● Direction: Render the lines below as a JSON list of strings, one string for each line, with blank lines omitted.

● Dataset extract:
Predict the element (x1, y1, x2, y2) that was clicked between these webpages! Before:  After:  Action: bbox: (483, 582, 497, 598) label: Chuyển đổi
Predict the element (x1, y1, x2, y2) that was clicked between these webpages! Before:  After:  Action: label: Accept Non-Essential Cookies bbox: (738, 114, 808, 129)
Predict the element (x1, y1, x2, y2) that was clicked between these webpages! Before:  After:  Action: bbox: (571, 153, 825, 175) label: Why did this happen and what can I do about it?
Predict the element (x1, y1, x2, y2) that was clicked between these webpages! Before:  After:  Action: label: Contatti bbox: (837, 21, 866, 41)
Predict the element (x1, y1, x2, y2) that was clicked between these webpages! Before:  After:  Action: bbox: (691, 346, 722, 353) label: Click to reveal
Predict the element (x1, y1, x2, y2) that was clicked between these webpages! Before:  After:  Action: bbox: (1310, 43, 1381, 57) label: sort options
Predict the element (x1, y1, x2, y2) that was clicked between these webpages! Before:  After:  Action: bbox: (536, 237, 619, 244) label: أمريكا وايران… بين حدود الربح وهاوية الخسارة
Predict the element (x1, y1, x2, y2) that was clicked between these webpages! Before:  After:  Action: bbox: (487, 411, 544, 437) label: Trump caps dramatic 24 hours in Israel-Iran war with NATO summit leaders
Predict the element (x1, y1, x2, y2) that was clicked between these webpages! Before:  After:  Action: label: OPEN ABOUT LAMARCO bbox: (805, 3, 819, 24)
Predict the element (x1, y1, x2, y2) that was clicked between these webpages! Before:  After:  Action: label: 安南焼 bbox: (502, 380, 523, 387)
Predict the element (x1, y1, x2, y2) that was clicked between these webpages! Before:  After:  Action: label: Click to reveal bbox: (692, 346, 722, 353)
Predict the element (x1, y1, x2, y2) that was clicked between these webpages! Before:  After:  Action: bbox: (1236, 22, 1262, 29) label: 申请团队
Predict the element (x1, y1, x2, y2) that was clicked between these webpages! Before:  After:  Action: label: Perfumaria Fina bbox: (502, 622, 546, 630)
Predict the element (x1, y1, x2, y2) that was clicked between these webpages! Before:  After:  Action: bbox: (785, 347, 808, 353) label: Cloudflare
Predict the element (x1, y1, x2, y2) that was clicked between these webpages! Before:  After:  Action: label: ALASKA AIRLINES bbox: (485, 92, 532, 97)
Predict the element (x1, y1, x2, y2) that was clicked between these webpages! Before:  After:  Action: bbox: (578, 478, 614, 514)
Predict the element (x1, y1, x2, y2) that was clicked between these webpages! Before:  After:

● Exercise response:
[
  "Predict the element (x1, y1, x2, y2) that was clicked between these webpages! Before:  After:  Action: bbox: (483, 582, 497, 598) label: Chuyển đổi",
  "Predict the element (x1, y1, x2, y2) that was clicked between these webpages! Before:  After:  Action: label: Accept Non-Essential Cookies bbox: (738, 114, 808, 129)",
  "Predict the element (x1, y1, x2, y2) that was clicked between these webpages! Before:  After:  Action: bbox: (571, 153, 825, 175) label: Why did this happen and what can I do about it?",
  "Predict the element (x1, y1, x2, y2) that was clicked between these webpages! Before:  After:  Action: label: Contatti bbox: (837, 21, 866, 41)",
  "Predict the element (x1, y1, x2, y2) that was clicked between these webpages! Before:  After:  Action: bbox: (691, 346, 722, 353) label: Click to reveal",
  "Predict the element (x1, y1, x2, y2) that was clicked between these webpages! Before:  After:  Action: bbox: (1310, 43, 1381, 57) label: sort options",
  "Predict the element (x1, y1, x2, y2) that was clicked between these webpages! Before:  After:  Action: bbox: (536, 237, 619, 244) label: أمريكا وايران… بين حدود الربح وهاوية الخسارة",
  "Predict the element (x1, y1, x2, y2) that was clicked between these webpages! Before:  After:  Action: bbox: (487, 411, 544, 437) label: Trump caps dramatic 24 hours in Israel-Iran war with NATO summit leaders",
  "Predict the element (x1, y1, x2, y2) that was clicked between these webpages! Before:  After:  Action: label: OPEN ABOUT LAMARCO bbox: (805, 3, 819, 24)",
  "Predict the element (x1, y1, x2, y2) that was clicked between these webpages! Before:  After:  Action: label: 安南焼 bbox: (502, 380, 523, 387)",
  "Predict the element (x1, y1, x2, y2) that was clicked between these webpages! Before:  After:  Action: label: Click to reveal bbox: (692, 346, 722, 353)",
  "Predict the element (x1, y1, x2, y2) that was clicked between these webpages! Before:  After:  Action: bbox: (1236, 22, 1262, 29) label: 申请团队",
  "Predict the element (x1, y1, x2, y2) that was clicked between these webpages! Before:  After:  Action: label: Perfumaria Fina bbox: (502, 622, 546, 630)",
  "Predict the element (x1, y1, x2, y2) that was clicked between these webpages! Before:  After:  Action: bbox: (785, 347, 808, 353) label: Cloudflare",
  "Predict the element (x1, y1, x2, y2) that was clicked between these webpages! Before:  After:  Action: label: ALASKA AIRLINES bbox: (485, 92, 532, 97)",
  "Predict the element (x1, y1, x2, y2) that was clicked between these webpages! Before:  After:  Action: bbox: (578, 478, 614, 514)",
  "Predict the element (x1, y1, x2, y2) that was clicked between these webpages! Before:  After:"
]